Each transducer displayed linear and non-linear signatures that were as unique as a fingerprint. Using single or multi-tone test signals for assessing non-linear distortion (harmonic & intermodulation) and burst tones for linear distortion, it doesn't take long before you learn to recognize the presence of non-linear distortion. The same can be said for linear distortion as well.

Across all the drivers I've tested, under various conditions, using a large variety of test signals, I never encountered two with identical distortion signatures, linear or non-linear. This held true even in those cases where I tested several otherwise identical units drawn from the same production run. Though I've not put this through any sort of rigorous scientific study, I have found that those drivers exhibiting less-than-average distortion levels tended (though not always) to be subjectively judged by market & media as being of higher quality in terms of ability to cleanly & accurately reproduce in acoustic form the electric signal fed to it.

Making use of low-distortion drivers and using multiples of the same drivers (when warranted) are just a couple examples of factors that can contribute to a clean, musically accurate sounding loudspeaker system. Of course, running a loudspeaker system at low levels keeps (as we've already seen) driver non-linearities minimized. Auditory masking plays a role here as well.

Recognizing audible distortion using test tones is one thing, predicting how a transducer's distortion that will affect orders-of magnitude more complex signal, i.e. music, is quite another. Now that sounds like nice research project.

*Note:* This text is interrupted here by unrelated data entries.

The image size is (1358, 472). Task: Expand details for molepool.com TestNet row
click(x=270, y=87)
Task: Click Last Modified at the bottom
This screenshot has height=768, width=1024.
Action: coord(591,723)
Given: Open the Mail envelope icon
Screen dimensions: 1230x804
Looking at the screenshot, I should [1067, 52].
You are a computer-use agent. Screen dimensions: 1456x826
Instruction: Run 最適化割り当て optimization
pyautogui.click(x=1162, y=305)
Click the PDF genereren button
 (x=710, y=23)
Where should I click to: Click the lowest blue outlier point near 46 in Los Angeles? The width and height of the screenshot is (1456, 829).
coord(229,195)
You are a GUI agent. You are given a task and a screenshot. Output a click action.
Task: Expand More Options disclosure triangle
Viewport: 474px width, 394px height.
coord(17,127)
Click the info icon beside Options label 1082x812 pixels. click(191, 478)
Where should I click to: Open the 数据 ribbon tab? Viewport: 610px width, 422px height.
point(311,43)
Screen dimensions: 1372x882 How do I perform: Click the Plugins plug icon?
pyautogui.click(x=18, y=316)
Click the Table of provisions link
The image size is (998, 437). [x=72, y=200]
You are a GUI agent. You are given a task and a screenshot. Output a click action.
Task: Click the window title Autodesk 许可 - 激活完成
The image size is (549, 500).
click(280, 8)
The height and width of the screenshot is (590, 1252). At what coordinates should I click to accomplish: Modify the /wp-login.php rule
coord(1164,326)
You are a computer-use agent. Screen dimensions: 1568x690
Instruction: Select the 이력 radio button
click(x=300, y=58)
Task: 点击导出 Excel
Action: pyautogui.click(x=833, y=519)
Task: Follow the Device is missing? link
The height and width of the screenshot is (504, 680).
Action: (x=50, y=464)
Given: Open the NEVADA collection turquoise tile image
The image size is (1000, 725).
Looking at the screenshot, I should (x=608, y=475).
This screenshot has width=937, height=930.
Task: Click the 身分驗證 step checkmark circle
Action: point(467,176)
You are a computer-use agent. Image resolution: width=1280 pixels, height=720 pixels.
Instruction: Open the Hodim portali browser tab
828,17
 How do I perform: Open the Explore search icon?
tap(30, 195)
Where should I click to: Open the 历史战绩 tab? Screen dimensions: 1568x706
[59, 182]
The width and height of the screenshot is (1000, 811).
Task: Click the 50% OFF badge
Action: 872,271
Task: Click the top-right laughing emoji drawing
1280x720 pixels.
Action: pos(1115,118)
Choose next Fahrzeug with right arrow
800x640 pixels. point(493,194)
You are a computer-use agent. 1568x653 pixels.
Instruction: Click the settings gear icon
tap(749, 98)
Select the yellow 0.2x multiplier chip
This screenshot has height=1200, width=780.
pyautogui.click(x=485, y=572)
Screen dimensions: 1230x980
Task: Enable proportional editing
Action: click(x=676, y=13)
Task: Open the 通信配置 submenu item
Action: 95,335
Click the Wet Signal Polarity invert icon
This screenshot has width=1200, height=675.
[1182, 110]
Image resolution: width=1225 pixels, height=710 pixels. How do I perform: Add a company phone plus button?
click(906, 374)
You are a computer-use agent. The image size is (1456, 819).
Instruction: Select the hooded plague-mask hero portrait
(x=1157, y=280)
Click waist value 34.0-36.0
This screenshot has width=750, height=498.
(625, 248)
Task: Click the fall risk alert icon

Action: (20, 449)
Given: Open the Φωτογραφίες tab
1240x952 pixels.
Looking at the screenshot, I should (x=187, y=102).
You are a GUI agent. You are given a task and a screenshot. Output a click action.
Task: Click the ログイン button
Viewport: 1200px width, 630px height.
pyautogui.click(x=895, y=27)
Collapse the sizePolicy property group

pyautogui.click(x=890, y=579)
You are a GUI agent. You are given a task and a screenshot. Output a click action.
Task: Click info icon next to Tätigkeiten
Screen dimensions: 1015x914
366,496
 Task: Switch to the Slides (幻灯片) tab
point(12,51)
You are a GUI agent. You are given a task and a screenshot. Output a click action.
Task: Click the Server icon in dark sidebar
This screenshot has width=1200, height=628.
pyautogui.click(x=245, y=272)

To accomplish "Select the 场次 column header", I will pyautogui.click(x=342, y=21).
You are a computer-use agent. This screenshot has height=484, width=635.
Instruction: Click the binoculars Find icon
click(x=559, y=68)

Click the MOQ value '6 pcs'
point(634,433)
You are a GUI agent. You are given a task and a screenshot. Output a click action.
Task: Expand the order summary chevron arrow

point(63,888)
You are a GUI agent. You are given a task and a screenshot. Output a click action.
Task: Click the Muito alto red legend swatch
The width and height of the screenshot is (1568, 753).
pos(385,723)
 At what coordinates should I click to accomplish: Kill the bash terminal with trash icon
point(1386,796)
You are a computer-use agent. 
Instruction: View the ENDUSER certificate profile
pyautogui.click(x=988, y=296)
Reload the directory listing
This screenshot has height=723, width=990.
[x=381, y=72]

Any takers?

Conclusion

The time taken to gather & process the background material for this introductory-level overview of human hearing and the perception of phase, amplitude differences and distortion was time extremely well spent.

In my opinion, anyone, enthusiast or pro, who makes the effort to apprise themselves of the published research currently out there, gains. Be aware, though, you may find these gains are not easily won: the published material quite often presents a difficult read and typically requires at least a basic understanding of statistical analysis methods. (The latter is especially important in that without it, one can easily be lead astray by the numbers). As well, you may find your reading raises more questions than it answers.

So for those willing to take the time, what, specifically are the benefits?

For the enthusiast, a broadened understanding of psychoacoustics, at the very least, makes for better informed purchase decisions. For the professional designer or engineer a solid understanding of psychoacoustics provides, at the very least, for one effective means by which to avoid the "brilliant-solution-to-irrelevant-question" pitfall.

The earliest reference I found to a scientific study of psychoacoustics came from the 1840's. (There are probably earlier scientific studies, but I did not encounter them in researching for these articles). So it would appear that psychoacoustics isn't a new scientific endeavor, yet its research frontiers remain wide open, very much like a "young" science.

One metric I find useful in judging the degree of maturity attained by a science or engineering endeavor is the mix proportion of synthesis to analysis. Across the published research works I read in preparation for writing these articles, I found far more analysis than synthesis, yet another indicator of a "young" science.

Its for these and other reasons, I referred earlier to psychoacoustics as a "work in progress".

Research into how the ear and all the post-processing mechanisms downstream of it work is a critical component needed to drive forward qualitative advancements in loudspeaker design. After all, (to paraphrase Harman's Dr Floyd Toole), the room may be the "final audio component", but the ear is the final judge.